** Start of PROVIDED RECORDS **

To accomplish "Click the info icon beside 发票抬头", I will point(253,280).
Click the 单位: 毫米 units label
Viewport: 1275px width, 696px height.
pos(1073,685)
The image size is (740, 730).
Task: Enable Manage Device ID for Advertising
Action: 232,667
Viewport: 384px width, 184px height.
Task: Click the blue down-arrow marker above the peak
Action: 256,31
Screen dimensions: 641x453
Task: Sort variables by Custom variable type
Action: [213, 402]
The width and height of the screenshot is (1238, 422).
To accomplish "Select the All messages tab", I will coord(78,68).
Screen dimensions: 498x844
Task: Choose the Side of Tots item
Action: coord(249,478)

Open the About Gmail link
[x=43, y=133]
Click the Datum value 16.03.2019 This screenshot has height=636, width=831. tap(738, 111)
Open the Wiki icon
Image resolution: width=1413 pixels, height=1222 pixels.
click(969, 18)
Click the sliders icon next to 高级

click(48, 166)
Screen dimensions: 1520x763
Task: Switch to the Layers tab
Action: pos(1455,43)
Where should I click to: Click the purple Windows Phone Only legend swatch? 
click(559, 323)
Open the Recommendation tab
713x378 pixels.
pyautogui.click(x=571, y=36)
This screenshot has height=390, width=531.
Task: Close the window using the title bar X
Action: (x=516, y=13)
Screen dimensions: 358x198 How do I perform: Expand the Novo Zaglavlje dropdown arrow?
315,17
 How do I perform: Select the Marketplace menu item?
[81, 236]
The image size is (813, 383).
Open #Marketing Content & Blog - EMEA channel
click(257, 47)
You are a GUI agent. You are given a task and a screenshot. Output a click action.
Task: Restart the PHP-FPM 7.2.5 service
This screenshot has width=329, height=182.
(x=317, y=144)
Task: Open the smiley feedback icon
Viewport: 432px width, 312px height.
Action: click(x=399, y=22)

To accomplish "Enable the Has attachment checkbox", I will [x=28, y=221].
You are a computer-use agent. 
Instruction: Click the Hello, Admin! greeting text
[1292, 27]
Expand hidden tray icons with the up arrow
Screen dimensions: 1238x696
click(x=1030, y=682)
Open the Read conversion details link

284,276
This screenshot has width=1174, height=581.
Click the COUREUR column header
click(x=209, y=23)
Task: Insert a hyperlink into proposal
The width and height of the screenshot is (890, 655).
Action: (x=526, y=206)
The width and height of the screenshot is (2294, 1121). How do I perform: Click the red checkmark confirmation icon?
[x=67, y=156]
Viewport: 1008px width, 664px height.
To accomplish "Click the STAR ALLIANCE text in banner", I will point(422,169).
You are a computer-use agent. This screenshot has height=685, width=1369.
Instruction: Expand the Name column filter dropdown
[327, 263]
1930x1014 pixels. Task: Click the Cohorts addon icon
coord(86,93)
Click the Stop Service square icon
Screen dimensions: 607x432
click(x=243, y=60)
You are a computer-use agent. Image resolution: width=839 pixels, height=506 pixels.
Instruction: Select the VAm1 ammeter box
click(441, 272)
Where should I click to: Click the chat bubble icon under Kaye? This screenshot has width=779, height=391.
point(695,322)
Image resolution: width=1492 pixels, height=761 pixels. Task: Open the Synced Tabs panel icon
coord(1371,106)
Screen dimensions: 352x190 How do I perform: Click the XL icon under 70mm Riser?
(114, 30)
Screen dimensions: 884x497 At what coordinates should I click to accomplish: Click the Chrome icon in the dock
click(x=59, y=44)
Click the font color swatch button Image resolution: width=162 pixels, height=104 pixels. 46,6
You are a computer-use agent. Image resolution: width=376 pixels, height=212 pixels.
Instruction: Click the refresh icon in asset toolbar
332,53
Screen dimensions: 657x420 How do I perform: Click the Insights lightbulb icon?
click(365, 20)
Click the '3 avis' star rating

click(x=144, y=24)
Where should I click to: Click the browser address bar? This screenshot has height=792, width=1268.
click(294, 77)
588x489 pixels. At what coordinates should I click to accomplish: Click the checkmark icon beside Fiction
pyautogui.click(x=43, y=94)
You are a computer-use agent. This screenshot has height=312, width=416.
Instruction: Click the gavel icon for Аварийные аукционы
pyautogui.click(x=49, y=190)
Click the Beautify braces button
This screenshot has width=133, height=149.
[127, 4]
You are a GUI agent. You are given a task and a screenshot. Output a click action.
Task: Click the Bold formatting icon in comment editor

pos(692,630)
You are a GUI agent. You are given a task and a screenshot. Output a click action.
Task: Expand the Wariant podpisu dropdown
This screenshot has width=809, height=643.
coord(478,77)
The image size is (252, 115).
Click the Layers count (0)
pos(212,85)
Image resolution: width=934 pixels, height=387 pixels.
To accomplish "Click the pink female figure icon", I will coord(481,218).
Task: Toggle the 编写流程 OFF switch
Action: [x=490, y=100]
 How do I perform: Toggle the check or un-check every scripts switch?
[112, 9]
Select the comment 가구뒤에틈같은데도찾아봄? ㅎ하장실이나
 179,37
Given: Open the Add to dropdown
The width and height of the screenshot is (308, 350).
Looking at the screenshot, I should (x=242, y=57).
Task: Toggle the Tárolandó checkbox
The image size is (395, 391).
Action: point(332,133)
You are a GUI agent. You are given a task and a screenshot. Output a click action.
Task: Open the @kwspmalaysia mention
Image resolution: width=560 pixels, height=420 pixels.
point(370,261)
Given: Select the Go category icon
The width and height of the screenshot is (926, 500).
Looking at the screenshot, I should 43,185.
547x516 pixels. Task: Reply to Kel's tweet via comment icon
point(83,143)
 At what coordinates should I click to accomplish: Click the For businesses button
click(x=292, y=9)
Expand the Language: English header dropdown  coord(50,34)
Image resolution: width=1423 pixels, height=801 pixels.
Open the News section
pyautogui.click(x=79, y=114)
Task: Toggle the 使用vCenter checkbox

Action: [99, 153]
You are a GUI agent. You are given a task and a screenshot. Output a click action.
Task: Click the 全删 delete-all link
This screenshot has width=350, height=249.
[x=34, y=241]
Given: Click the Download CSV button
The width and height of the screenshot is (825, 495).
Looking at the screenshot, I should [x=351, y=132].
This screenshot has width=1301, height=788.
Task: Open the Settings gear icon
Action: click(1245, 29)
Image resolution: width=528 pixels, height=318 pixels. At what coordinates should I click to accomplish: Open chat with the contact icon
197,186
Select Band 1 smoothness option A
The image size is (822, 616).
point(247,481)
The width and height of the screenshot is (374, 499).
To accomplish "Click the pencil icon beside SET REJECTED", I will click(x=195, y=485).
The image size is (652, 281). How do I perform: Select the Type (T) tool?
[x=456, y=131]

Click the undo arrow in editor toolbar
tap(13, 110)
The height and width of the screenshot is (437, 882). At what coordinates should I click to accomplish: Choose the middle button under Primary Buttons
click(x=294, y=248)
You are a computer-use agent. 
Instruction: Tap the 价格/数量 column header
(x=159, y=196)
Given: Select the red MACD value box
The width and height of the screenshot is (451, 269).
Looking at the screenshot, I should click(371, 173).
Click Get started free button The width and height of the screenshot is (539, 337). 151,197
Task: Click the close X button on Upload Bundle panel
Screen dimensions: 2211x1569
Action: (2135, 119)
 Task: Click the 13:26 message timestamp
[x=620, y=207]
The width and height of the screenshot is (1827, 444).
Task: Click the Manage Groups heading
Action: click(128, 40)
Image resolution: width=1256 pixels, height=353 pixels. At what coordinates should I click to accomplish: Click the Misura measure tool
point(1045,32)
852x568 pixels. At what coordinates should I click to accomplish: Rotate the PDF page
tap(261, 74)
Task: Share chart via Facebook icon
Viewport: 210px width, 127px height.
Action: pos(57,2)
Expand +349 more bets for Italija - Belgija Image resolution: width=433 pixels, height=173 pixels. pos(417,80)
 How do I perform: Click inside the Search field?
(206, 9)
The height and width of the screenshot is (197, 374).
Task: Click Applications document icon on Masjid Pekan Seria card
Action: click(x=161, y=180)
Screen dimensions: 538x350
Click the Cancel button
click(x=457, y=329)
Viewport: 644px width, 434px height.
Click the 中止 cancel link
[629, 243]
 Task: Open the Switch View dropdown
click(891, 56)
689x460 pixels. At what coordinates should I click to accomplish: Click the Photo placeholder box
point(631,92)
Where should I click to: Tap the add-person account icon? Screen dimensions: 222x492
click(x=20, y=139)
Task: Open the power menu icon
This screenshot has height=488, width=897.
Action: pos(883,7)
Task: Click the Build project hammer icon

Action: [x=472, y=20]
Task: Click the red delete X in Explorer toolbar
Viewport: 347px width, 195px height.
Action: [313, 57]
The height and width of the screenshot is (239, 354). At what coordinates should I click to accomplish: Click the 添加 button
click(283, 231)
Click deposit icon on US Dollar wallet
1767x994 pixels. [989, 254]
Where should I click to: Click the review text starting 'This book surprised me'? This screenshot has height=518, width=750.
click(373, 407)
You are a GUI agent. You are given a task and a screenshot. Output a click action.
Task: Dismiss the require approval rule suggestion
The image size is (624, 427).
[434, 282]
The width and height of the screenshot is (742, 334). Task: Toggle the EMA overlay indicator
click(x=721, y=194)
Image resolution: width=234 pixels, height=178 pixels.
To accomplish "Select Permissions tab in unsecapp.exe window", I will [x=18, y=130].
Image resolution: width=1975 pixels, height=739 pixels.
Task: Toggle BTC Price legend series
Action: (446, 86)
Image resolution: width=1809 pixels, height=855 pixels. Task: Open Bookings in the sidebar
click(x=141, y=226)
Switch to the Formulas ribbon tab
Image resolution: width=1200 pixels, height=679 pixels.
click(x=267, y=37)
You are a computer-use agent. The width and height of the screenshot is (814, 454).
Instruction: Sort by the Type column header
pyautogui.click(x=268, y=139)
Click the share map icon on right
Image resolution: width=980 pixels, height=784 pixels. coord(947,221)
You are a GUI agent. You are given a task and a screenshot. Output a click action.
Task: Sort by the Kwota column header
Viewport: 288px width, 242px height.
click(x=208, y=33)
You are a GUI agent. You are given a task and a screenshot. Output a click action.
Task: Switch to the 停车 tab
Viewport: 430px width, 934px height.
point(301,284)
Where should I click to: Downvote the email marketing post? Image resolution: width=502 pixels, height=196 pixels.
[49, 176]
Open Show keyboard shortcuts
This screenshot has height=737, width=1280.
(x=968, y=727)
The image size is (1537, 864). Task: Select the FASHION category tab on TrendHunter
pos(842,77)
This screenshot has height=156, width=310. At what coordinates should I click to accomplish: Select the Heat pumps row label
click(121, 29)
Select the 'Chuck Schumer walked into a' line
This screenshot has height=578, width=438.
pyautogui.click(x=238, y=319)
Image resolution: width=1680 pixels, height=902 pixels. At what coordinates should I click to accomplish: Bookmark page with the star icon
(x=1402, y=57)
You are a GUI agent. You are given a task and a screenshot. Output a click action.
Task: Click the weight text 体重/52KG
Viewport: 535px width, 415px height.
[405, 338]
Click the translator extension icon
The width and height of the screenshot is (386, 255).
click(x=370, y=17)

** End of PROVIDED RECORDS **

STATED EXERCISE
Put the lines of the records above into a numbered list, leaving out blank lines, from the line containing "has height=685, width=1369." through the line containing "pos(692,630)", both included.

THE SOLUTION
1. You are a computer-use agent. This screenshot has height=685, width=1369.
2. Instruction: Expand the Name column filter dropdown
3. [327, 263]
4. 1930x1014 pixels. Task: Click the Cohorts addon icon
5. coord(86,93)
6. Click the Stop Service square icon
7. Screen dimensions: 607x432
8. click(x=243, y=60)
9. You are a computer-use agent. Image resolution: width=839 pixels, height=506 pixels.
10. Instruction: Select the VAm1 ammeter box
11. click(441, 272)
12. Where should I click to: Click the chat bubble icon under Kaye? This screenshot has width=779, height=391.
13. point(695,322)
14. Image resolution: width=1492 pixels, height=761 pixels. Task: Open the Synced Tabs panel icon
15. coord(1371,106)
16. Screen dimensions: 352x190 How do I perform: Click the XL icon under 70mm Riser?
17. (114, 30)
18. Screen dimensions: 884x497 At what coordinates should I click to accomplish: Click the Chrome icon in the dock
19. click(x=59, y=44)
20. Click the font color swatch button Image resolution: width=162 pixels, height=104 pixels. 46,6
21. You are a computer-use agent. Image resolution: width=376 pixels, height=212 pixels.
22. Instruction: Click the refresh icon in asset toolbar
23. 332,53
24. Screen dimensions: 657x420 How do I perform: Click the Insights lightbulb icon?
25. click(365, 20)
26. Click the '3 avis' star rating
27. click(x=144, y=24)
28. Where should I click to: Click the browser address bar? This screenshot has height=792, width=1268.
29. click(294, 77)
30. 588x489 pixels. At what coordinates should I click to accomplish: Click the checkmark icon beside Fiction
31. pyautogui.click(x=43, y=94)
32. You are a computer-use agent. This screenshot has height=312, width=416.
33. Instruction: Click the gavel icon for Аварийные аукционы
34. pyautogui.click(x=49, y=190)
35. Click the Beautify braces button
36. This screenshot has width=133, height=149.
37. [127, 4]
38. You are a GUI agent. You are given a task and a screenshot. Output a click action.
39. Task: Click the Bold formatting icon in comment editor
40. pos(692,630)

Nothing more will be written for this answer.